Alerts: 'score> T2' growth in BIN cluster/country; '05' surge after 3DS.
Regular retraining (weekly/monthly) with safe-deploy (shadow → canary → full).
Calibration control (Brier score, reliability curves).

11) Relationship with routing and PSP

Scoring affects smart-routing: for border speeds, send to PSP with the best AR to BIN/issuer.
If ACS/emitter degrades (spike '91/96'), temporarily raise T1 (more frictionless with low-risk) or redirect to PSP-B.

12) Processes and "governance"

Model card: owner, version, release date, target KPIs, risks.
Change-control: RFC for new rules/thresholds, recording A/B results.
TRA docking package for PSD2: description of methodology, fraud metrics, procedure frequencies.

13) Anti-patterns

Mix offline and online features without controlling delays → leaks/false victories.
Doing a "total decline" during peak hours - kills AR and LTV.
Rely on rules only or ML only.
Ignore SCA-soft signals and do not initiate 3DS if necessary.
Logging PAN/PII without a mask is a PCI/GDPR violation.

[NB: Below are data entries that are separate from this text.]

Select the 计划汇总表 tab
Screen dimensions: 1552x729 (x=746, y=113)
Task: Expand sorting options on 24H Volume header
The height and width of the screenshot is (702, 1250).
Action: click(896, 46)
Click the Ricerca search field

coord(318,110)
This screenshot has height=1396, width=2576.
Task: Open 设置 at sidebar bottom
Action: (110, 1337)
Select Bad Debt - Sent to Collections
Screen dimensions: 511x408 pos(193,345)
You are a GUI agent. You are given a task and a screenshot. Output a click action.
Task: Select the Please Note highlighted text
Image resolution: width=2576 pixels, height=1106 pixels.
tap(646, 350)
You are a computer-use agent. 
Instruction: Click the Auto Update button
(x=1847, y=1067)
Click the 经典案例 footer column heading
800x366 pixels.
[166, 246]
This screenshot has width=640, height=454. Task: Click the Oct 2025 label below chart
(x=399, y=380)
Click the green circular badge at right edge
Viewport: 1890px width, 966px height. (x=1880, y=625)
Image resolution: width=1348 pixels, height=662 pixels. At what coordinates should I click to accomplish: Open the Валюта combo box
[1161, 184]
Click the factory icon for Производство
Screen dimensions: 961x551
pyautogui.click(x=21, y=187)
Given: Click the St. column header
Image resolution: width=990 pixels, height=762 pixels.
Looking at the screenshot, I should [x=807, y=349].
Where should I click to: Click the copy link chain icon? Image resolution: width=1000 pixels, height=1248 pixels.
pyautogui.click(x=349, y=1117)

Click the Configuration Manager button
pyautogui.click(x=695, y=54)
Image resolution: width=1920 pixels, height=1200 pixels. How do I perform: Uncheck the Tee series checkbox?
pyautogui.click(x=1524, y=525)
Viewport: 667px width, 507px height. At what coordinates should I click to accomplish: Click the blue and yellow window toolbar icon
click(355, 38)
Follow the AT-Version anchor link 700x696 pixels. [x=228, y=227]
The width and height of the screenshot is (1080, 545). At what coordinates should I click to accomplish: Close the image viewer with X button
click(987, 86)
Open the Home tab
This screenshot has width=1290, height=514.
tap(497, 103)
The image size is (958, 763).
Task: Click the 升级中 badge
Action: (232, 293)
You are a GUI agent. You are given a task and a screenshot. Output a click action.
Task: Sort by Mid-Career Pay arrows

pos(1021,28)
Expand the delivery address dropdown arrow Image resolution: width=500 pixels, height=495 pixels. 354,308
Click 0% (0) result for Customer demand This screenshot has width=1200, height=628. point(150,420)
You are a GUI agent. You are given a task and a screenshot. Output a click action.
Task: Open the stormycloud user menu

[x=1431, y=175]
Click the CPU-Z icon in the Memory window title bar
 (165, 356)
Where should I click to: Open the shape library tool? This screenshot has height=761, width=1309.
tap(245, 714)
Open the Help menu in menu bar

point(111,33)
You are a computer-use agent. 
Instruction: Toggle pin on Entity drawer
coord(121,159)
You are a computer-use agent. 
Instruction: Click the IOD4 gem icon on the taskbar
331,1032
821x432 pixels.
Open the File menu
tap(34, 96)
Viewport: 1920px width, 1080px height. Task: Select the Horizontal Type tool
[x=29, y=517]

14) Implementation checklist

• Fichestor with online/offline parity and schema validation.
• AVS/CVV/3DS normalization, BIN service, device-fingerprinting.
• GBDT model + rules-safety-net + (optional) graph-embeddings.
• Threshold calibration T1/T2 under AR/CBR/Cost; SCA/TRA policy.
• Online scoring service ≤150 ms, SLA/alerts.
• A/B infrastructure and profit-weighted.
• Drift monitoring, regular retraining, release log.
• PCI/GDPR policies: PAN-safe, PII minimization, explainable decision logs.

15) Summary

Strong anti-fraud in iGaming is a combination of rich signals (device/geo/BIN/behavior/graph), stable fichestore, ML + rules ensemble, clear threshold strategy for SCA/TRA, and exploitation discipline (A/B, drift, explainability). That way you hold the conversion, lower the chargebacks and make the revenue predictable.